At the time of this study, VERP was accessible to those employees who had unemployment insurance, which was the case for the majority of the Danish population. 25 As in many other European countries, several pension-system reforms that promote prolonged working have been implemented in Denmark. 2 In 2011, the Danish government decided to raise the statutory retirement age at which individuals receive their state old-age pension by gradually increasing it from 65 to 67 years over the period 2019–2022. 3 Second, the number of years of VERP will decrease from five to three years.26,27 A previous Dutch study by Lindeboom and Kerkhofs showed that the eligibility for an early-retirement scheme substantially reduced the probability of early exit through work disability pension, which suggests that in the older age groups, early retirement might be a substitute of disability pension. 28 Nowadays, older workers, including those with health problems, are encouraged to prolong their working lives. Reasoning along this line, it might be that in a context of less opportunities to retire early, older workers may start to leave the workforce via other exit pathways, that is, those with health problems via disability pension, or if they do not qualify for disability pension, via unemployment or becoming dependent on social welfare. Some older workers may also continue working, despite health problems. In a context of a strong external driver to prolong working lives, it is important to search for ways that may contribute to well-being at work, especially among those with health problems.
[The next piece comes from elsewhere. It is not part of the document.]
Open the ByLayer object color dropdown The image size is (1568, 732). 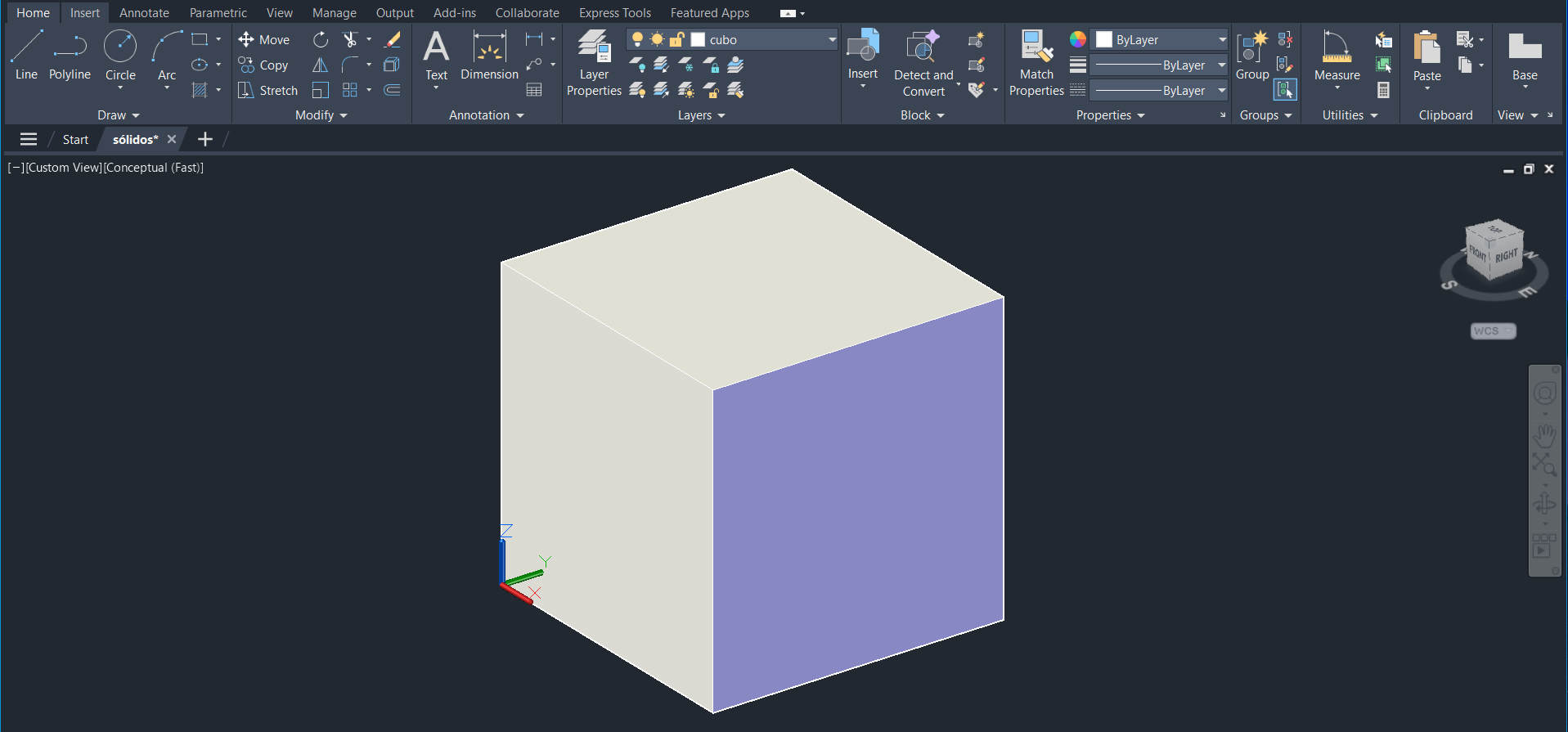point(1222,39)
In conclusion, our results indicate that general perceived poor health is associated with a greater risk of VERP, whereas quality of supervision is not associated with VERP. Furthermore, the present study did not support the notion that quality of supervision buffers the association between poor health and VERP. Future research is needed to determine whether other aspects related to quality of leadership, for example the quality of interaction between supervisor and employee, supervisor support or the supervisors’ opportunities to effectuate workplace adjustments, may modify the association between health and VERP.
Footnotes
Funding
The author(s) disclosed receipt of the following financial support for the research, authorship, and/or publication of this article: This work was supported by a travel grant of the EMGO+ Institute for Health and Care Research (grant number 2014.016). The funding source had no role in the study design, data collection, analysis, interpretation of data, or the decision to submit the paper for publication.
Conflict of interest
The author(s) declared no potential conflicts of interest with respect to the research, authorship, and/or publication of this article.